At second-level, students should be arriving with much of the basics and the aim of the syllabus is to build on their prior learning. Not all schools, however, are able to offer a full science or technology programme, especially smaller schools in rural areas.
Science Foundation Ireland’s Smart Futures programme, run in partnership with over 200 organisations including academic institutions, professional groups and industry partners, provides information on Stem to second-level schools around the country. As well as running a website, professionals working in Stem visit schools to give students information about careers.
“Our research shows that students choose a course back on whether they think they would fit in and whether it would suit their personality,” says McCarthy. “If a young woman has a perception that all scientists are men like Einstein, then she may struggle to identify with that, so we wanted to show young people those who are doing amazing work in the sector. It’s about showing them role models. We also run an online programme where children can ask questions online.”
Luke Saunders is a science teacher and founder of online exams website Studyclix.ie. "Since I was a child, I was always curious about how the world works, why the sky was blue and why the river meandered, and secondary school science gave me the answers to those questions," he says. "The junior cycle science course has been recently revised to include five strands: the physical world, the chemical world, the biological world, Earth and space and one which covers how to be a scientist and the scientific method. This latter strand is focused on how science works, rather than just giving students facts."
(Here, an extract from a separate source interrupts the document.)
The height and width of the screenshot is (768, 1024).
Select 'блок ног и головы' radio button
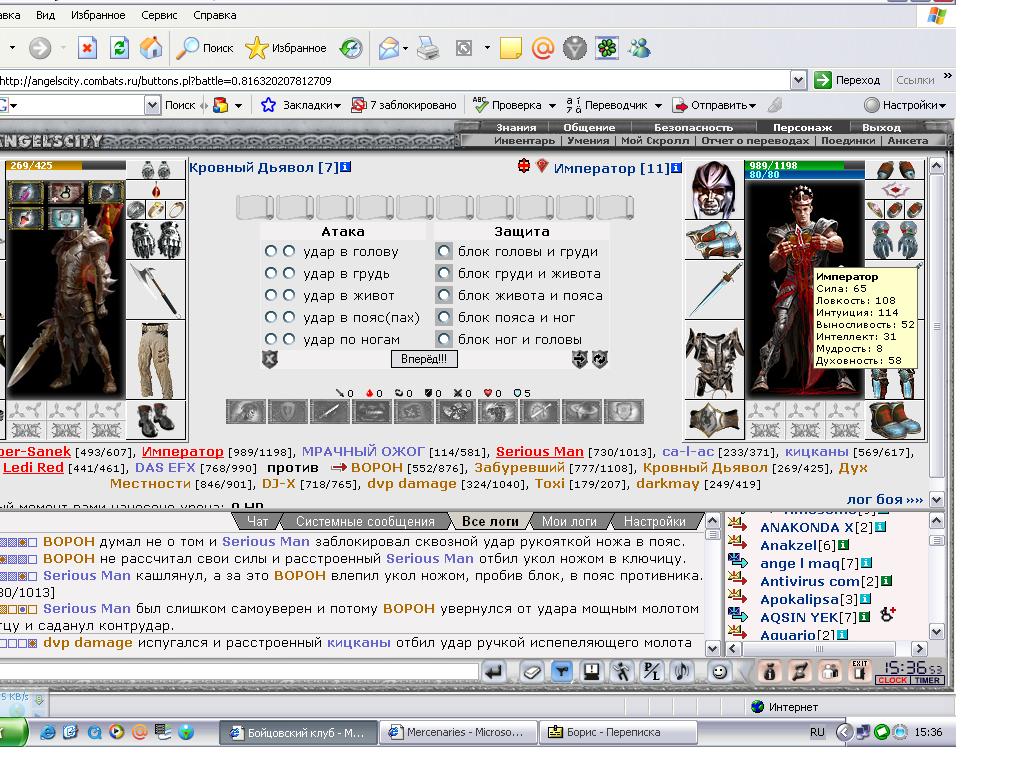coord(444,339)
Saunders says that the best way of teaching young people about science is through experiments. "This could be freezing water and showing how it expands, or a student may set up an experiment and make a prediction and then see if they get the expected result. In a world where we are flooded with sources of questionable quality, it is really important that we develop the research and critical analysis skills of students and the new junior cycle does this."
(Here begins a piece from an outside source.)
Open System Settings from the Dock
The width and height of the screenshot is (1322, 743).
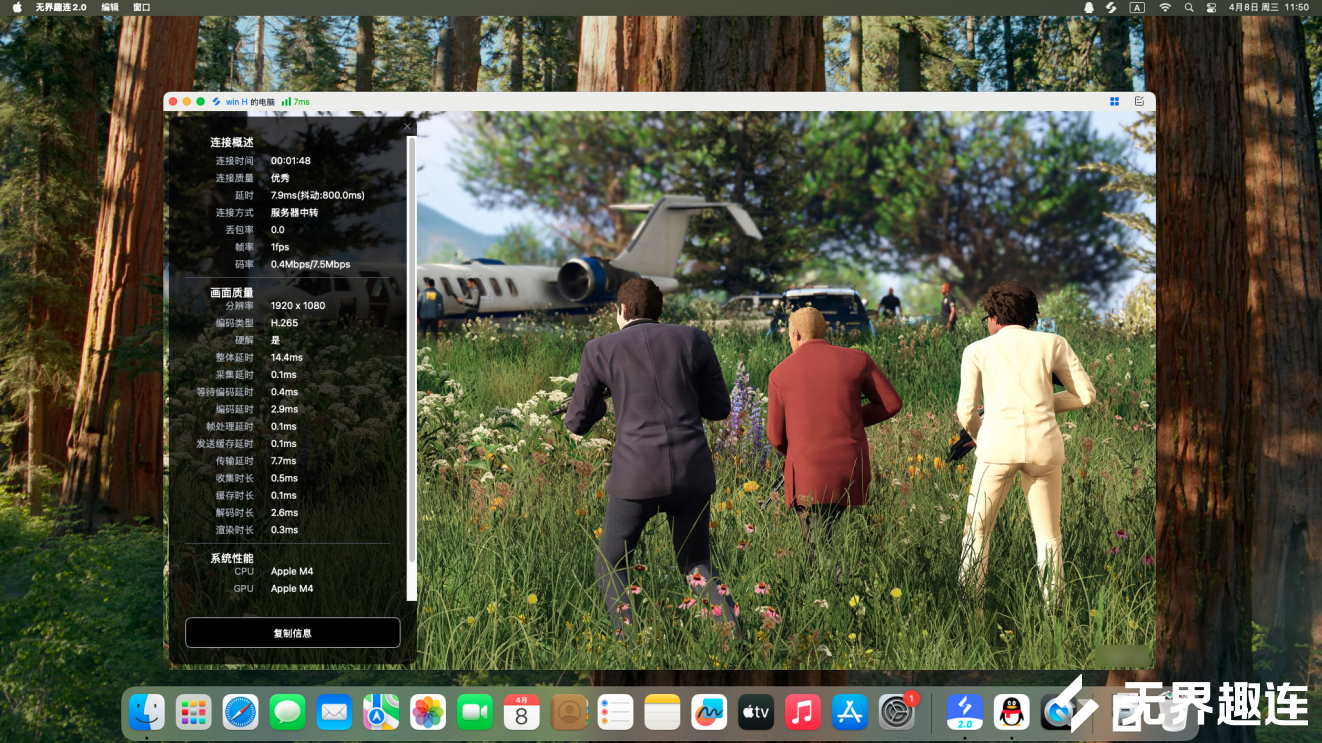coord(897,712)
Dr Aoibheann Bird, engagement and public engagement manager at the Insight Centre for Data Analytics, says that Stem education at third-level is a whole different ball game.
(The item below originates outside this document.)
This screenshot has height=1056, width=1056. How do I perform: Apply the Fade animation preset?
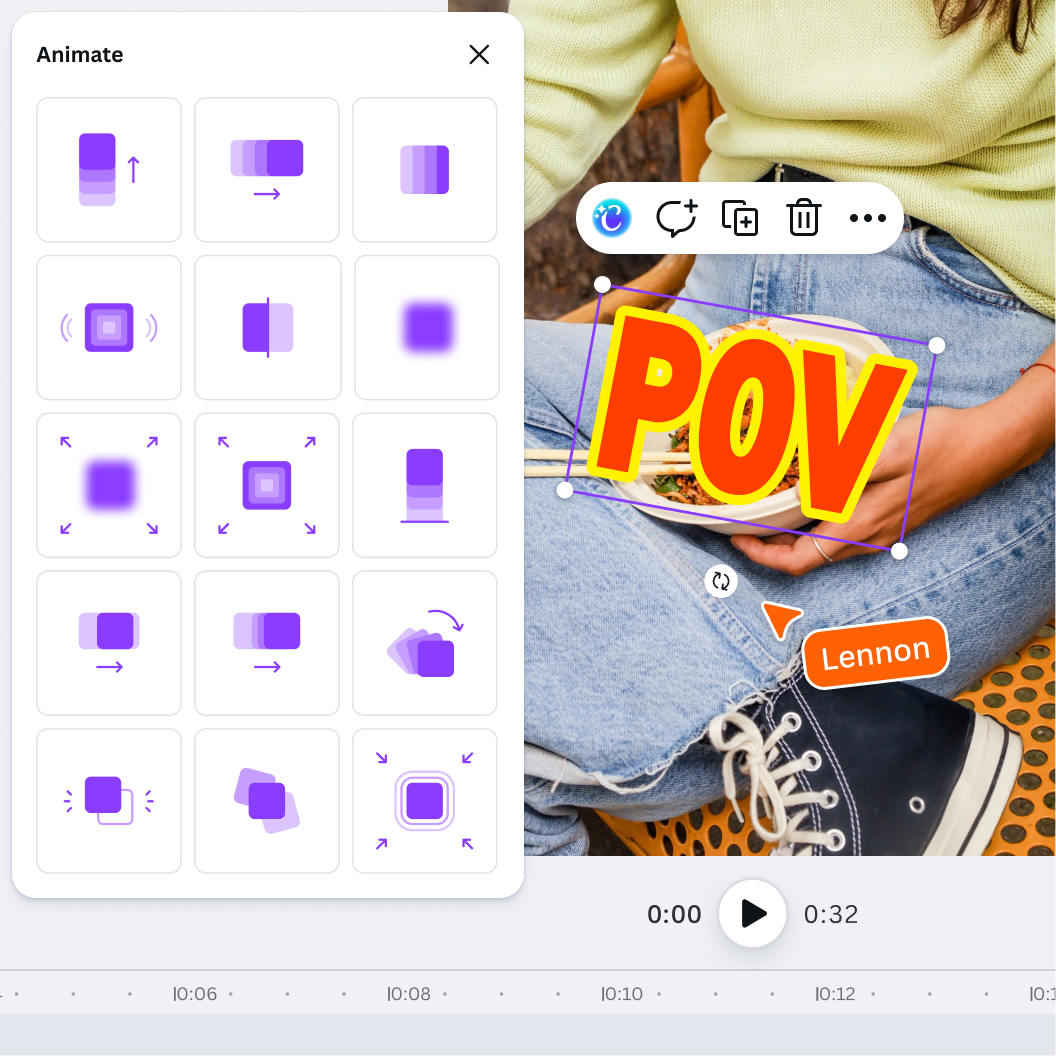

Bird, who studied applied physics in DCU in 2001, enjoyed being able to carry out experiments during her time in college. "I loved the labs and the projects we did in first year, including the physics of the playground and the dynamics of falling toast and whether it really does land butter side-up and how many rotations that takes. We did project work together, which sometimes worked well and sometimes not as much, but it taught us the skills of time management, teamwork and people management while, at the end, we had to communicate our results to the class."
After winning a placement on a US exchange programme and following time spent at Intel, Bird went on to work with Nasa in Florida for three months. It was, she says, a brilliant learning experience and her motivation to study for a PhD. Today, she is one of the strongest advocates for young people to study Stem at third-level.
“It can be challenging to showcase the breadth of Stem,” Bird says. “One of the best options is to go for a general entry science or engineering degree, because as you go through the years you can see what you are really interested in and can stream yourself into a particular area. My partner went into the general degree and then moved to applied physics; it can take time to catch up if you have missed the first year but you do have the broad experience which is very useful. Knowing what you want to do is just as valuable as knowing what you don’t want to do: I only realised in third-year what astrophysics is really like and found it wasn’t for me.”
How can a student know if Stem is right for them? “If you like experimenting, mixing chemicals, seeing how bodies work, how to climb a tree, how to make apps on your phone, it might be the right fit. There is so much under the Stem umbrella and it opens up so many doors, with some Stem graduates even moving into business. Here at Insight, we work with physiotherapists, computer scientists, mechanical engineers and software developers, so it is quite diverse work.”